Segment Start: Given records

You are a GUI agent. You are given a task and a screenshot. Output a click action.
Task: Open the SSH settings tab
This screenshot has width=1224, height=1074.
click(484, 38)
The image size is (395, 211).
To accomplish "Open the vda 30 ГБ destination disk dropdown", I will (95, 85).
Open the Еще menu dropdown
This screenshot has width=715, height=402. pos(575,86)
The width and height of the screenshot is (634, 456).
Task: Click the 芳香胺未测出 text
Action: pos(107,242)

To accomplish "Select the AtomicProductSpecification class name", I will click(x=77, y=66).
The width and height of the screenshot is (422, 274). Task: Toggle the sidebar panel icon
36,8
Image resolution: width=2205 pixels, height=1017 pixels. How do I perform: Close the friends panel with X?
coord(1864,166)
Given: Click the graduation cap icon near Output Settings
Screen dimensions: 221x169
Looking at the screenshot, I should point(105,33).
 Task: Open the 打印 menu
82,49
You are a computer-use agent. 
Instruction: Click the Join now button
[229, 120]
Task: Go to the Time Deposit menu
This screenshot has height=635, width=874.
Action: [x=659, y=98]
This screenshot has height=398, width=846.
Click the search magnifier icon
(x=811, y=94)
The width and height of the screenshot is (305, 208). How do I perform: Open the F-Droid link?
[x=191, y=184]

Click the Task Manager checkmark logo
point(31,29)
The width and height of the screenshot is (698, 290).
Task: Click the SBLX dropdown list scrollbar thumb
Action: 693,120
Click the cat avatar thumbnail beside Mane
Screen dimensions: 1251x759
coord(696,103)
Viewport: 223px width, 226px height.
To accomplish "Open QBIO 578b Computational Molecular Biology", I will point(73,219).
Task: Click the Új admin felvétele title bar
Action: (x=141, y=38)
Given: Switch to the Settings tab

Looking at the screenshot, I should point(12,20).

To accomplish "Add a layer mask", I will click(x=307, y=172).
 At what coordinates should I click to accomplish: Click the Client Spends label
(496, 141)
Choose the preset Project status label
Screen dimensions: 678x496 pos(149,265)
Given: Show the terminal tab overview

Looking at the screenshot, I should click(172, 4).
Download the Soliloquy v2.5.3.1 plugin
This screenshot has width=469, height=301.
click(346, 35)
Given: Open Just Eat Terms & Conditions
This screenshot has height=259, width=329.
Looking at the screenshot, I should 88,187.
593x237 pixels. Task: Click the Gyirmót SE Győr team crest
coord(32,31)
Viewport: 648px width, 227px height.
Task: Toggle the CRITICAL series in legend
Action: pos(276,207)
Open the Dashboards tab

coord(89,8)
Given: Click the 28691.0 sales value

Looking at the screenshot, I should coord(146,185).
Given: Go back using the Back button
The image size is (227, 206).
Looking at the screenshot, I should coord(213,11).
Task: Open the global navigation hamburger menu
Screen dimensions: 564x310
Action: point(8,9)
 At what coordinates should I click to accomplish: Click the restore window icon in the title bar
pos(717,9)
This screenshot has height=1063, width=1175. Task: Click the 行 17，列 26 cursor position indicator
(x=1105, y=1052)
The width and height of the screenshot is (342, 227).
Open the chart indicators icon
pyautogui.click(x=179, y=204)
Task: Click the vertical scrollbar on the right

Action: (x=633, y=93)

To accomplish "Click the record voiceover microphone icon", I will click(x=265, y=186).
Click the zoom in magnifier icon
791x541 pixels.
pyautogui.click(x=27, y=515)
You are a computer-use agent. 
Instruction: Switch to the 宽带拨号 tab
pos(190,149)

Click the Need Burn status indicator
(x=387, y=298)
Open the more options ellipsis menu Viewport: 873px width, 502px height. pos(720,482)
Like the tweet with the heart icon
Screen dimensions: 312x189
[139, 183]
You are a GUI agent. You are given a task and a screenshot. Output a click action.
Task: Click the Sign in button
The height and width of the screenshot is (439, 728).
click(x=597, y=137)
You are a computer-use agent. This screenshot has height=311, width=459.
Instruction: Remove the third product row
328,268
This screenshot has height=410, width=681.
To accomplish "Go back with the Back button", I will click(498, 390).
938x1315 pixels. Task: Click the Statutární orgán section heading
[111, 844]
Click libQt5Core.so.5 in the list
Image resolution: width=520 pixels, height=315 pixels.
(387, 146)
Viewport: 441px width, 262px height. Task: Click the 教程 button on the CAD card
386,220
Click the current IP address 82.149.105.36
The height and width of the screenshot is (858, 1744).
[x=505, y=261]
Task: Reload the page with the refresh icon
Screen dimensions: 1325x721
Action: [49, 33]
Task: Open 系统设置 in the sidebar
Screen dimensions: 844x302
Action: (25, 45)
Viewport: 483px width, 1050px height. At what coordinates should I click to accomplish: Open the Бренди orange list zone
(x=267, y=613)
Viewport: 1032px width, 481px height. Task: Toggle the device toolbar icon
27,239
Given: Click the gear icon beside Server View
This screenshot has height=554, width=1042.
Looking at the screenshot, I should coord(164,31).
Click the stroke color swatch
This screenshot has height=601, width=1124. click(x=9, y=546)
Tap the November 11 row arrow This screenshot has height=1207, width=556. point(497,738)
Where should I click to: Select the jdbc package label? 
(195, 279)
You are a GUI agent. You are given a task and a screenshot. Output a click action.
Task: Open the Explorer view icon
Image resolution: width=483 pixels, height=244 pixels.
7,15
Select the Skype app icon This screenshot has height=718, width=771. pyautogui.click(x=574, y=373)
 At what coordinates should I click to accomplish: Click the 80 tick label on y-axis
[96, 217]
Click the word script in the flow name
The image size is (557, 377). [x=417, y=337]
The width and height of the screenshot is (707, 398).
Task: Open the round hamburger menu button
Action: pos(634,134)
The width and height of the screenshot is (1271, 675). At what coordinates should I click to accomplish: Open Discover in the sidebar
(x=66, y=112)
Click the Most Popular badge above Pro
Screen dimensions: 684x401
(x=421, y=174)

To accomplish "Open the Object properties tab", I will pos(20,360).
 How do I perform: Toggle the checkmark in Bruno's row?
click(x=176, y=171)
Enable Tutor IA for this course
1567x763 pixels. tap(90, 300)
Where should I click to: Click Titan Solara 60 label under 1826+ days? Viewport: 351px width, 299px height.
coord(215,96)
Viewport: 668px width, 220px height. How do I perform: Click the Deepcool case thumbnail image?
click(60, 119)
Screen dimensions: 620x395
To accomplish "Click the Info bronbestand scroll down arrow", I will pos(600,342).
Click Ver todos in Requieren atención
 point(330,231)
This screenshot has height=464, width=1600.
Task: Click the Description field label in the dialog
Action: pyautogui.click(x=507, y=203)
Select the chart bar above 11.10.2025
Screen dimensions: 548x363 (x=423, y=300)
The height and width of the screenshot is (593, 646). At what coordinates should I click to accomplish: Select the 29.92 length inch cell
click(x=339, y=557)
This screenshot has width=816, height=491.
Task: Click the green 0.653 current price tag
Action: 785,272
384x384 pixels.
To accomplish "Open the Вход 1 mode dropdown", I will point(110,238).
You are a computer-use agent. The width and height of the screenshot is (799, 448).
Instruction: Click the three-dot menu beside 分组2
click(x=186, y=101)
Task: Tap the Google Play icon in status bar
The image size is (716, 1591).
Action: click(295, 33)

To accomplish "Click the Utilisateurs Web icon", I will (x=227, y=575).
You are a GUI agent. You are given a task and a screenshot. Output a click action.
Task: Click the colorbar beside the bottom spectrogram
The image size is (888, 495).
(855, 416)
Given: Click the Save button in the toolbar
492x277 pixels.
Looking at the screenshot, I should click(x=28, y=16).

Segment End: Given records

_What to work on_
An exact repeat of the whole listing above is needed; write it out now.

_Answer to the problem_
You are a GUI agent. You are given a task and a screenshot. Output a click action.
Task: Open the SSH settings tab
This screenshot has width=1224, height=1074.
click(484, 38)
The image size is (395, 211).
To accomplish "Open the vda 30 ГБ destination disk dropdown", I will (95, 85).
Open the Еще menu dropdown
This screenshot has width=715, height=402. pos(575,86)
The width and height of the screenshot is (634, 456).
Task: Click the 芳香胺未测出 text
Action: pos(107,242)

To accomplish "Select the AtomicProductSpecification class name", I will click(x=77, y=66).
The width and height of the screenshot is (422, 274). Task: Toggle the sidebar panel icon
36,8
Image resolution: width=2205 pixels, height=1017 pixels. How do I perform: Close the friends panel with X?
coord(1864,166)
Given: Click the graduation cap icon near Output Settings
Screen dimensions: 221x169
Looking at the screenshot, I should point(105,33).
 Task: Open the 打印 menu
82,49
You are a computer-use agent. 
Instruction: Click the Join now button
[229, 120]
Task: Go to the Time Deposit menu
This screenshot has height=635, width=874.
Action: [x=659, y=98]
This screenshot has height=398, width=846.
Click the search magnifier icon
(x=811, y=94)
The width and height of the screenshot is (305, 208). How do I perform: Open the F-Droid link?
[x=191, y=184]

Click the Task Manager checkmark logo
point(31,29)
The width and height of the screenshot is (698, 290).
Task: Click the SBLX dropdown list scrollbar thumb
Action: 693,120
Click the cat avatar thumbnail beside Mane
Screen dimensions: 1251x759
coord(696,103)
Viewport: 223px width, 226px height.
To accomplish "Open QBIO 578b Computational Molecular Biology", I will point(73,219).
Task: Click the Új admin felvétele title bar
Action: (x=141, y=38)
Given: Switch to the Settings tab

Looking at the screenshot, I should point(12,20).

To accomplish "Add a layer mask", I will click(x=307, y=172).
 At what coordinates should I click to accomplish: Click the Client Spends label
(496, 141)
Choose the preset Project status label
Screen dimensions: 678x496 pos(149,265)
Given: Show the terminal tab overview

Looking at the screenshot, I should click(172, 4).
Download the Soliloquy v2.5.3.1 plugin
This screenshot has width=469, height=301.
click(346, 35)
Given: Open Just Eat Terms & Conditions
This screenshot has height=259, width=329.
Looking at the screenshot, I should 88,187.
593x237 pixels. Task: Click the Gyirmót SE Győr team crest
coord(32,31)
Viewport: 648px width, 227px height.
Task: Toggle the CRITICAL series in legend
Action: pos(276,207)
Open the Dashboards tab

coord(89,8)
Given: Click the 28691.0 sales value

Looking at the screenshot, I should coord(146,185).
Given: Go back using the Back button
The image size is (227, 206).
Looking at the screenshot, I should coord(213,11).
Task: Open the global navigation hamburger menu
Screen dimensions: 564x310
Action: point(8,9)
 At what coordinates should I click to accomplish: Click the restore window icon in the title bar
pos(717,9)
This screenshot has height=1063, width=1175. Task: Click the 行 17，列 26 cursor position indicator
(x=1105, y=1052)
The width and height of the screenshot is (342, 227).
Open the chart indicators icon
pyautogui.click(x=179, y=204)
Task: Click the vertical scrollbar on the right

Action: (x=633, y=93)

To accomplish "Click the record voiceover microphone icon", I will click(x=265, y=186).
Click the zoom in magnifier icon
791x541 pixels.
pyautogui.click(x=27, y=515)
You are a computer-use agent. 
Instruction: Switch to the 宽带拨号 tab
pos(190,149)

Click the Need Burn status indicator
(x=387, y=298)
Open the more options ellipsis menu Viewport: 873px width, 502px height. pos(720,482)
Like the tweet with the heart icon
Screen dimensions: 312x189
[139, 183]
You are a GUI agent. You are given a task and a screenshot. Output a click action.
Task: Click the Sign in button
The height and width of the screenshot is (439, 728).
click(x=597, y=137)
You are a computer-use agent. This screenshot has height=311, width=459.
Instruction: Remove the third product row
328,268
This screenshot has height=410, width=681.
To accomplish "Go back with the Back button", I will click(498, 390).
938x1315 pixels. Task: Click the Statutární orgán section heading
[111, 844]
Click libQt5Core.so.5 in the list
Image resolution: width=520 pixels, height=315 pixels.
(387, 146)
Viewport: 441px width, 262px height. Task: Click the 教程 button on the CAD card
386,220
Click the current IP address 82.149.105.36
The height and width of the screenshot is (858, 1744).
[x=505, y=261]
Task: Reload the page with the refresh icon
Screen dimensions: 1325x721
Action: [49, 33]
Task: Open 系统设置 in the sidebar
Screen dimensions: 844x302
Action: (25, 45)
Viewport: 483px width, 1050px height. At what coordinates should I click to accomplish: Open the Бренди orange list zone
(x=267, y=613)
Viewport: 1032px width, 481px height. Task: Toggle the device toolbar icon
27,239
Given: Click the gear icon beside Server View
This screenshot has height=554, width=1042.
Looking at the screenshot, I should coord(164,31).
Click the stroke color swatch
This screenshot has height=601, width=1124. click(x=9, y=546)
Tap the November 11 row arrow This screenshot has height=1207, width=556. point(497,738)
Where should I click to: Select the jdbc package label? 
(195, 279)
You are a GUI agent. You are given a task and a screenshot. Output a click action.
Task: Open the Explorer view icon
Image resolution: width=483 pixels, height=244 pixels.
7,15
Select the Skype app icon This screenshot has height=718, width=771. pyautogui.click(x=574, y=373)
 At what coordinates should I click to accomplish: Click the 80 tick label on y-axis
[96, 217]
Click the word script in the flow name
The image size is (557, 377). [x=417, y=337]
The width and height of the screenshot is (707, 398).
Task: Open the round hamburger menu button
Action: pos(634,134)
The width and height of the screenshot is (1271, 675). At what coordinates should I click to accomplish: Open Discover in the sidebar
(x=66, y=112)
Click the Most Popular badge above Pro
Screen dimensions: 684x401
(x=421, y=174)

To accomplish "Open the Object properties tab", I will pos(20,360).
 How do I perform: Toggle the checkmark in Bruno's row?
click(x=176, y=171)
Enable Tutor IA for this course
1567x763 pixels. tap(90, 300)
Where should I click to: Click Titan Solara 60 label under 1826+ days? Viewport: 351px width, 299px height.
coord(215,96)
Viewport: 668px width, 220px height. How do I perform: Click the Deepcool case thumbnail image?
click(60, 119)
Screen dimensions: 620x395
To accomplish "Click the Info bronbestand scroll down arrow", I will pos(600,342).
Click Ver todos in Requieren atención
 point(330,231)
This screenshot has height=464, width=1600.
Task: Click the Description field label in the dialog
Action: pyautogui.click(x=507, y=203)
Select the chart bar above 11.10.2025
Screen dimensions: 548x363 (x=423, y=300)
The height and width of the screenshot is (593, 646). At what coordinates should I click to accomplish: Select the 29.92 length inch cell
click(x=339, y=557)
This screenshot has width=816, height=491.
Task: Click the green 0.653 current price tag
Action: 785,272
384x384 pixels.
To accomplish "Open the Вход 1 mode dropdown", I will point(110,238).
You are a computer-use agent. The width and height of the screenshot is (799, 448).
Instruction: Click the three-dot menu beside 分组2
click(x=186, y=101)
Task: Tap the Google Play icon in status bar
The image size is (716, 1591).
Action: click(295, 33)

To accomplish "Click the Utilisateurs Web icon", I will (x=227, y=575).
You are a GUI agent. You are given a task and a screenshot. Output a click action.
Task: Click the colorbar beside the bottom spectrogram
The image size is (888, 495).
(855, 416)
Given: Click the Save button in the toolbar
492x277 pixels.
Looking at the screenshot, I should click(x=28, y=16).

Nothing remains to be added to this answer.